> [SOURCE]
May 24, 2012 -- Updated 1405 GMT (2205 HKT)
STORY HIGHLIGHTS
- NEW: The elections could help bring security to Egypt's people, a former U.N. official says
- Egyptians come out for a second day in their historic vote for president
- Egypt is heading toward "unhappy settlement" with its military, one expert says
- "I am here to vote for the first time in my life," a 70-year-old woman says
Government employees have
been given the day off work to vote in the first Egyptian presidential
election in history where no one knows what the result will be before
the ballots are cast.
Voting was going smoothly
in a northern suburb of Cairo on Thursday, where women were waiting
half an hour to 45 minutes to cast their ballots.
After the polls closed on
Wednesday, the first day of voting, a former top United Nations
official said the election could be a turning point for the country.
If "ordinary Egyptians
see this as a legitimate expression of their own popular will,"

> [SOURCE MATERIAL]
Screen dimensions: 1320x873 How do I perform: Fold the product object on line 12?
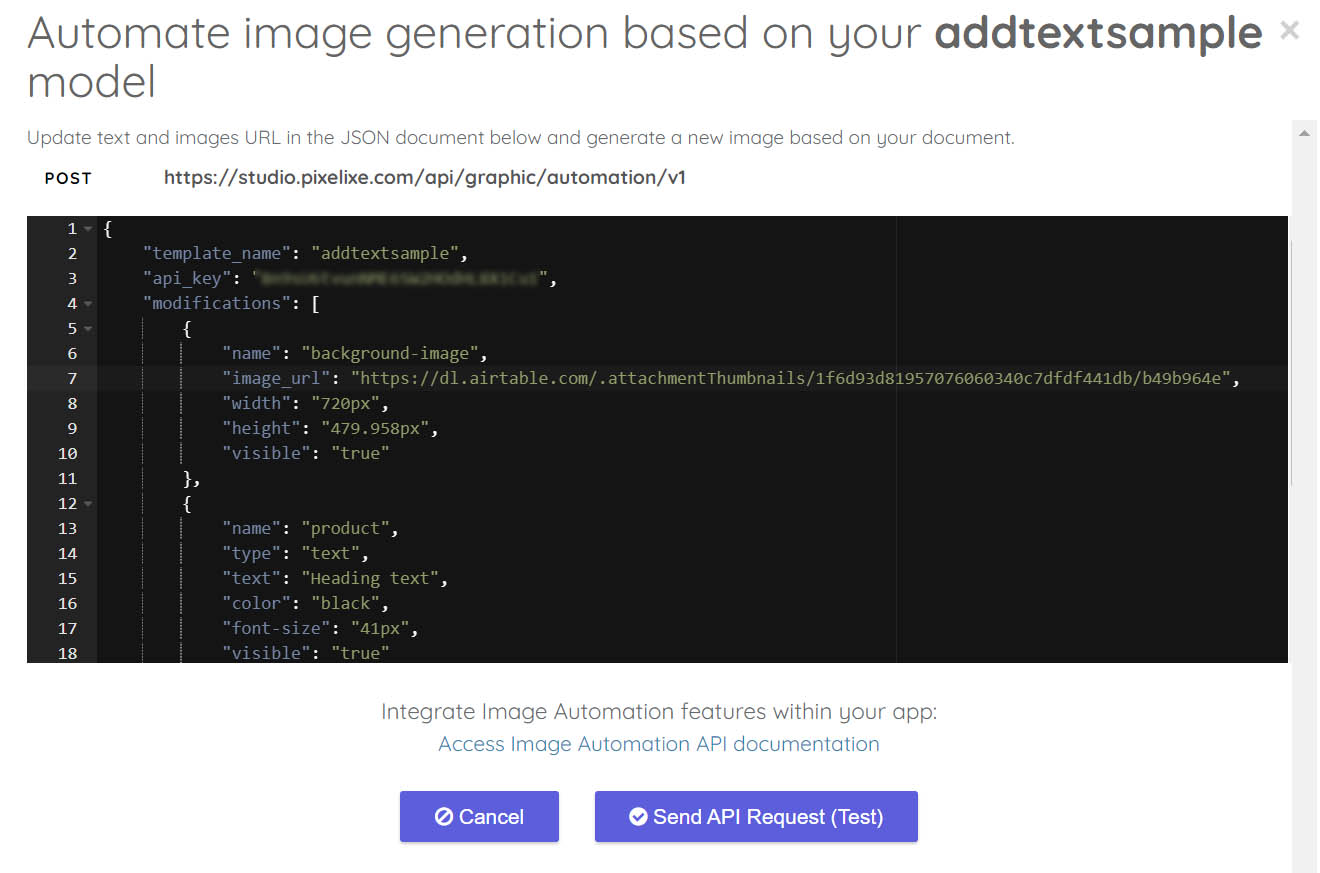88,504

> [CHALLENGE A]
Decide whether each statement agrees with the article on Egypt's presidential election, answering yes or no and quoting the words from the article that settle it: (i) Government employees were given the day off work to vote. (ii) Women in a northern suburb of Cairo waited more than an hour to cast their ballots. (iii) Thursday was the first day of voting.
> [CHALLENGE B]
Extend the article on Egypt's presidential election, picking up from its final words.

> [FINAL RESULT A]
(i) Yes: "Government employees have been given the day off work to vote"
(ii) No: "women were waiting half an hour to 45 minutes to cast their ballots"
(iii) No: "Wednesday, the first day of voting"

> [FINAL RESULT B]
regardless of who wins, "then it can be a prelude to the real return of
security and stability in the country," said Mark Malloch Brown.
The former top diplomat
and development expert said he was very optimistic about Egypt in the
medium term, even if the country was probably in for a "bumpy ride" in
the short term.
"We went through this
with Eastern Europe after 1989," when the Communist regimes there fell,
Malloch Brown told CNN's "Connect the World" program. "It just takes
time. People need to settle into a new political order. Whatever happens
in the next months, people need to just hold onto the fact that (Egypt)
will get there."
He predicted that a
post-revolutionary Egypt would be "a little bit more Islamic than it was
before, a little bit more feisty and independent vis-a-vis the U.S. and
Israel," while domestically, it would "really try and focus on doing a
much better deal for poor Egyptians."
A wave of enthusiasm swept across polling stations on Wednesday.
"Finally, Egypt is
born," one weeping 80-year-old man said on Wednesday to Rep. David
Dreier, a California Republican who is in Cairo as an election observer.
Grandmother Nadia Fahmy,
70, was so determined to be the first one to vote at her polling
station that she camped out in a plastic chair for 2½ hours before it
opened on Wednesday.
"I am here to vote for
the first time in my life," said Fahmy. "I want to see a new generation
for my country. I want everything to change."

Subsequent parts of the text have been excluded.